● **DATA PROVIDED**

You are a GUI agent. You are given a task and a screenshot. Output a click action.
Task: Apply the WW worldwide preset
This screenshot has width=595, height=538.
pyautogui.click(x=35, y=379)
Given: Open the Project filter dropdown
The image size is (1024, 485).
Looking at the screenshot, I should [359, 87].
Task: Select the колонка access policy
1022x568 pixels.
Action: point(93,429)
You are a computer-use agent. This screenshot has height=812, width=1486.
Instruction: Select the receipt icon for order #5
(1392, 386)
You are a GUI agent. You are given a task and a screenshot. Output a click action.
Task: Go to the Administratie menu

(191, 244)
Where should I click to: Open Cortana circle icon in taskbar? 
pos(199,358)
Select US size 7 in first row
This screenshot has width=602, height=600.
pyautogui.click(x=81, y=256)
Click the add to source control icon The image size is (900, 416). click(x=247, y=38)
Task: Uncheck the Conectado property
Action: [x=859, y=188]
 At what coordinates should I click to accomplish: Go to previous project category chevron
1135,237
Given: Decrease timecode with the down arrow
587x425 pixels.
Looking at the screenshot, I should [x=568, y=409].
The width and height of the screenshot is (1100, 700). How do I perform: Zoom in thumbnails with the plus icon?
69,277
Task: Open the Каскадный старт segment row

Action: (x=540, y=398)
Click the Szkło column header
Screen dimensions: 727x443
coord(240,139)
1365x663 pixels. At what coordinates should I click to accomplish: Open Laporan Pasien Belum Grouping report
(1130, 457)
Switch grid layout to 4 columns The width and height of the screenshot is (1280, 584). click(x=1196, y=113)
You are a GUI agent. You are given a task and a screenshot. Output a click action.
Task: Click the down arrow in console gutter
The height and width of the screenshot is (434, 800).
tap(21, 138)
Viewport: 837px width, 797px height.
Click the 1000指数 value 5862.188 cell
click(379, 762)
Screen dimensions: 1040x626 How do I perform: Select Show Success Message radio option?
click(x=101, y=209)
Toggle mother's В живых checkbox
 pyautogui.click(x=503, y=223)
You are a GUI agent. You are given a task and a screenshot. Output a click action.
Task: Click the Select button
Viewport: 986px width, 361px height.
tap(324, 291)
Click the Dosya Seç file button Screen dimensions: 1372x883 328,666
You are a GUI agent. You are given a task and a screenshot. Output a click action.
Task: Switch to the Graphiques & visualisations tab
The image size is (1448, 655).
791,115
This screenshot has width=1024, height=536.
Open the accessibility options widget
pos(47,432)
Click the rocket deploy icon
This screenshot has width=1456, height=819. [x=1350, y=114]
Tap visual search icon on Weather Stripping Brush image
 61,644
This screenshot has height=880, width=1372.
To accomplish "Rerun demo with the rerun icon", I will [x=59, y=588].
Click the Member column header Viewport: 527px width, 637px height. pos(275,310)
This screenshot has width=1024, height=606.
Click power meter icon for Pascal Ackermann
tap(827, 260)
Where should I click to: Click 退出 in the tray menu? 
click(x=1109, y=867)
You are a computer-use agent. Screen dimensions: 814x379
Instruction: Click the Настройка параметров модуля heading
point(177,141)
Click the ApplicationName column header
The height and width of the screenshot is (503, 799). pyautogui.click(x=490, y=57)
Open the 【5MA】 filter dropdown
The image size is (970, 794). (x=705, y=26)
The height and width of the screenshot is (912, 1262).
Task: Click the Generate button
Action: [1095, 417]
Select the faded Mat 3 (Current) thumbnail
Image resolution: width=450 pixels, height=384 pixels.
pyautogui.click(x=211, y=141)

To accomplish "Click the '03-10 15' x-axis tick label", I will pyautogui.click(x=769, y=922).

● **STATED GOAL**
Copy the lines above verbatim, from the line with "Task: Open the Каскадный старт segment row" to the line with "Switch grid layout", including both of those lines.

● **RESPONSE**
Task: Open the Каскадный старт segment row

Action: (x=540, y=398)
Click the Szkło column header
Screen dimensions: 727x443
coord(240,139)
1365x663 pixels. At what coordinates should I click to accomplish: Open Laporan Pasien Belum Grouping report
(1130, 457)
Switch grid layout to 4 columns The width and height of the screenshot is (1280, 584). click(x=1196, y=113)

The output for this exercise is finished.